Capturing the Dawn at Cley
The team is up at 05:30 to catch the dawn. On the horizon it’s started to emerge: a line of orange, soon lightening to yellow with dots of grey cloudlets, the blackness turning to blueness, the blankness morphing slowly into a patterned tattoo of cloud and sky.
From the nearby wood, there’s the distant hooting of owls and occasional squawks and sqwonks from pheasant and geese. To the north, the rustling of reeds and the random swooshing of waves on a shingle beach. Everyone is ready with their recorders, cameras, microphones, notebooks.
This is the latest of several field trips that Mona Arshi is making as she develops her work for Future and Form. Alongside her are producer/director Marcus Romer from the digital production partner Mutiny; sound artist, musician and recordist Peter Cusack; and local photographer Matthew Usher.

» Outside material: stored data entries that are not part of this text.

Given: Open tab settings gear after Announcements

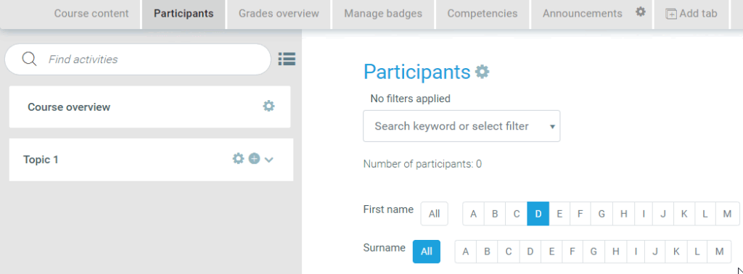Looking at the screenshot, I should pos(641,12).
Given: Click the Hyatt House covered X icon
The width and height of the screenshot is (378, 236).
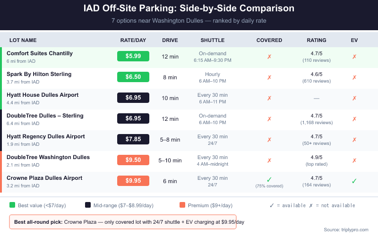Looking at the screenshot, I should 269,98.
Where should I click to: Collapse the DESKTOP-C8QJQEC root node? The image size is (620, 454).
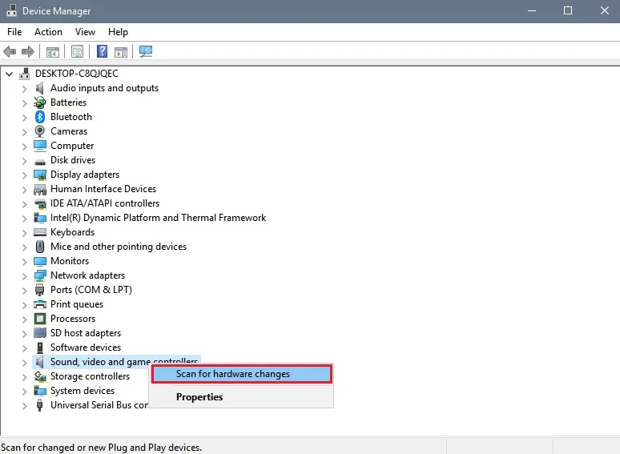coord(10,74)
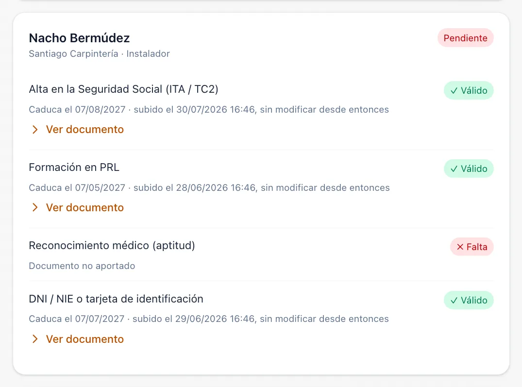Click the checkmark icon on Formación PRL Válido
522x387 pixels.
click(x=454, y=169)
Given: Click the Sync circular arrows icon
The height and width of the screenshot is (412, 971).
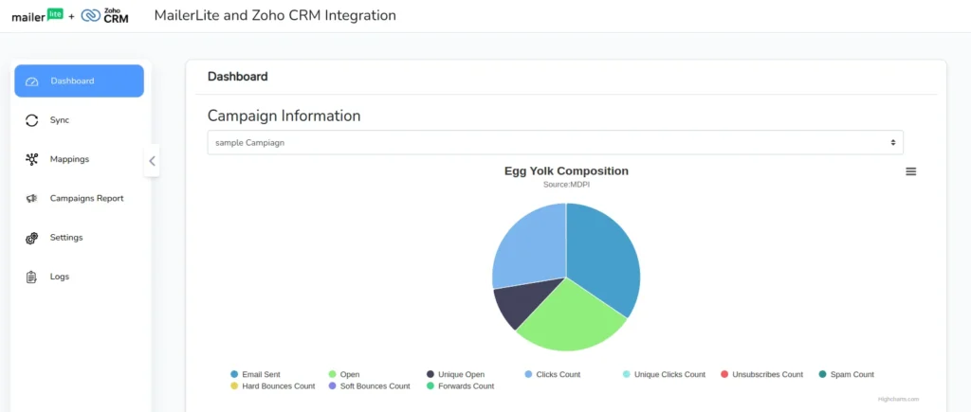Looking at the screenshot, I should pyautogui.click(x=32, y=120).
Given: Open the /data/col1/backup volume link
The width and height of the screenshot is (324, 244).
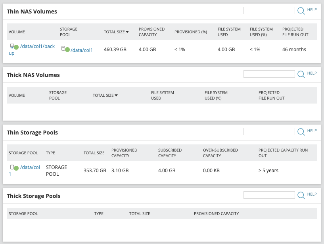Looking at the screenshot, I should [37, 47].

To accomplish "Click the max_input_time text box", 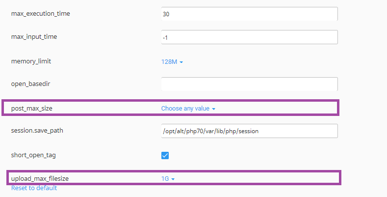I will pyautogui.click(x=249, y=37).
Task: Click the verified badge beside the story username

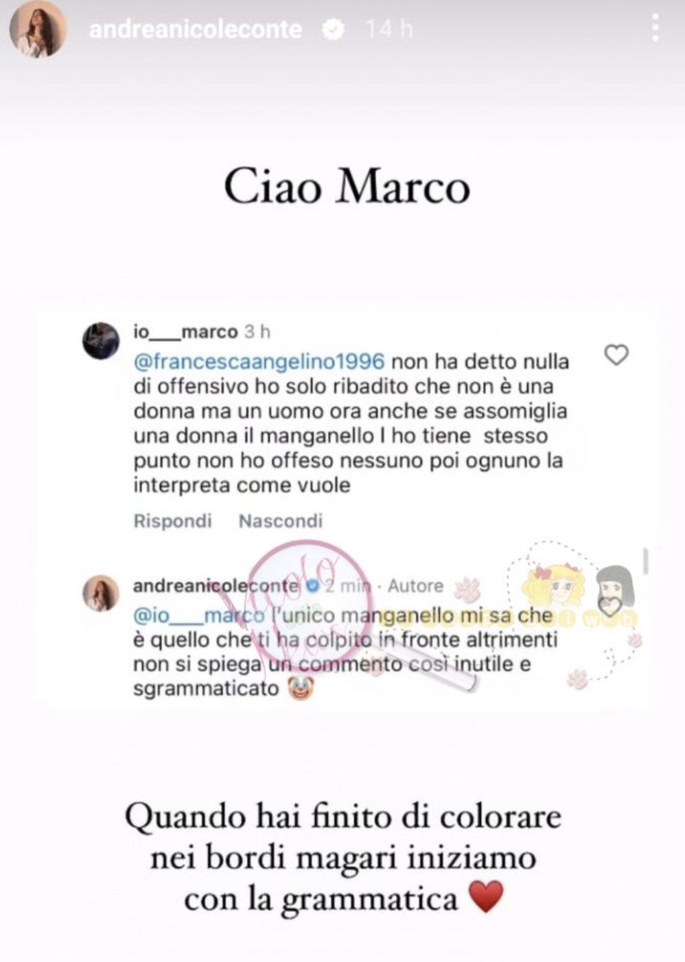Action: click(334, 30)
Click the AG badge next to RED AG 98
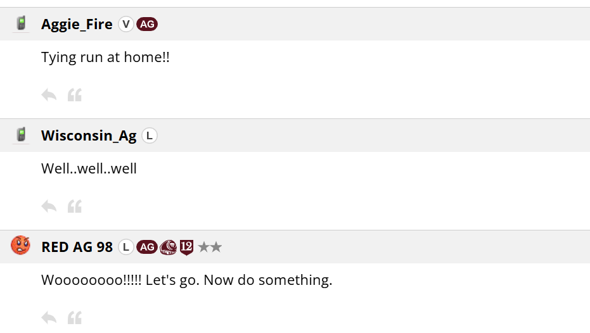 [147, 248]
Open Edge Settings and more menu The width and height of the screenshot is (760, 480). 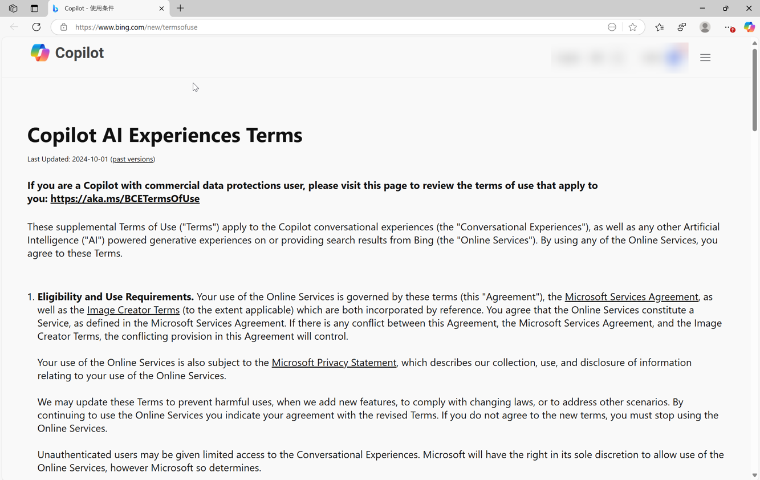(x=728, y=27)
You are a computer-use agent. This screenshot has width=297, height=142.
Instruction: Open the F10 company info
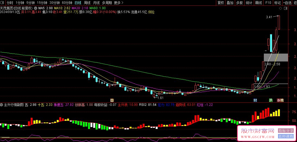(268, 3)
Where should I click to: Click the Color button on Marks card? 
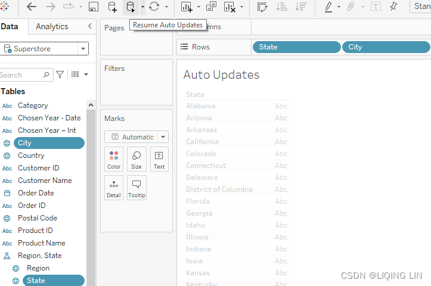pos(114,159)
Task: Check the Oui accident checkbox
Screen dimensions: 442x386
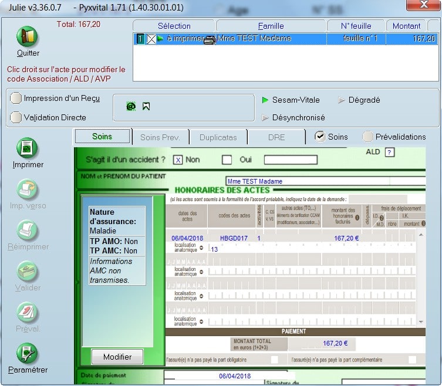Action: pos(227,160)
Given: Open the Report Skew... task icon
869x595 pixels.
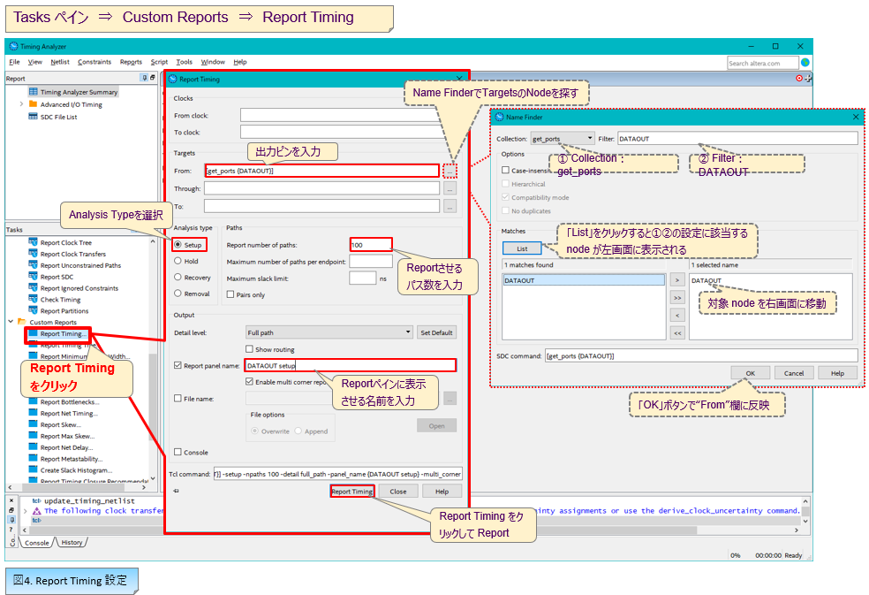Looking at the screenshot, I should coord(33,424).
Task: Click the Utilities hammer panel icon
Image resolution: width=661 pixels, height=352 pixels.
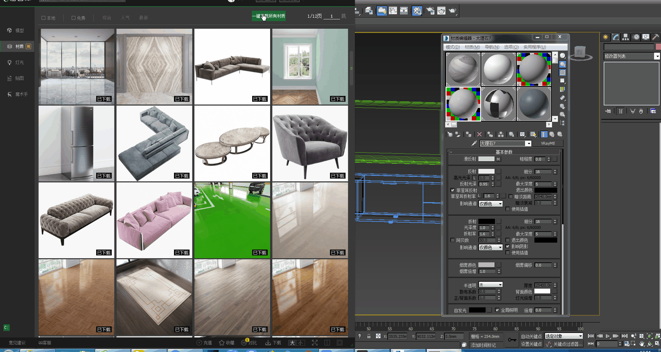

The team is on a mission to capture the sounds and sights of Cley on the North Norfolk coast. Mona is currently poet in residence at NWT Cley Marshes, Norfolk Wildlife Trust’s oldest and best-known nature reserve, and she is using her time there to develop a new approach to poetry-making.
‘It is difficult to have one perception of Cley,’ she says. ‘It is so rich.’
Cley is a place of weather and wildlife, sea and saltmarsh, wind and rain. A place where the elements force change upon the landscape on an almost daily basis.
‘The beach at Cley is never the same. It changes and evolves,’ observes Marcus Romer. ‘The collapsed building was covered in shingle on my first visit, and then I returned and it was gone!’
Mona and her team are aiming to capture the varying atmospheres of Cley – and in particular to explore the variety of bird life that can be seen and heard on the marsh at different times of day and night, and in different seasons.
It’s not just the dawn they want to capture. At night they have also been out in the field, often in the pouring rain as darkness falls. On one occasion, Peter decides to capture the sound of rain from ‘underwater’ and spends a soggy hour lowering his microphones into an inky ditch, while Mona and Marcus illuminate the scene with small pocket torches. Everyone in the group is ready to do their bit.
‘The sound is very important,’ says Mona. ‘I can listen to it and work out where the poems are coming from…deeper poems that take in what Cley represents a bit more. The idea that it is transient, impermanent…an acceptance that there is a fragility to the landscape.’
With Peter’s and Mutiny’s help, Mona is assembling a library of sounds and experiences from Cley, not just for reference but as resources for new writing.
She is composing a set of poems using both collage and more traditional forms such as the Ghazal and the sonnet, as well as erasure poems and poems with a more experimental fragmented nature. She’s also planning to work in a sound studio with the composer Sandy Nuttgens.
The work is currently imagined by Mona as an installation in the visitor centre at Cley and as a set of poems that can be listened to on the track at Cley or remotely. She plans to produce an expanded soundtrack with Mutiny, combining the spoken poetry and audio signal processing.
For those who get to encounter the work in May next year, they’ll not only be wrapped in the sounds of Cley, but there will be a sense of the poems alive in the world, with the listener’s presence also exerting an influence on how the work itself might shift and change over time.
‘These poems are not just for the page,’ says Mona. ‘They are restless poems which are going to exist in sound. I’m writing differently. I am writing for sound. I am writing for a different destination.’
For Mona, this is also a chance to engage new audiences – in particular urban audiences and people who may not have access to the countryside normally, or even be aware of such locations. It’s a new way of working — with sound artists, with digital producers, with software — and Mona hopes it might lead to a new kind of relationship with readers. Or rather, with active, engaged listeners.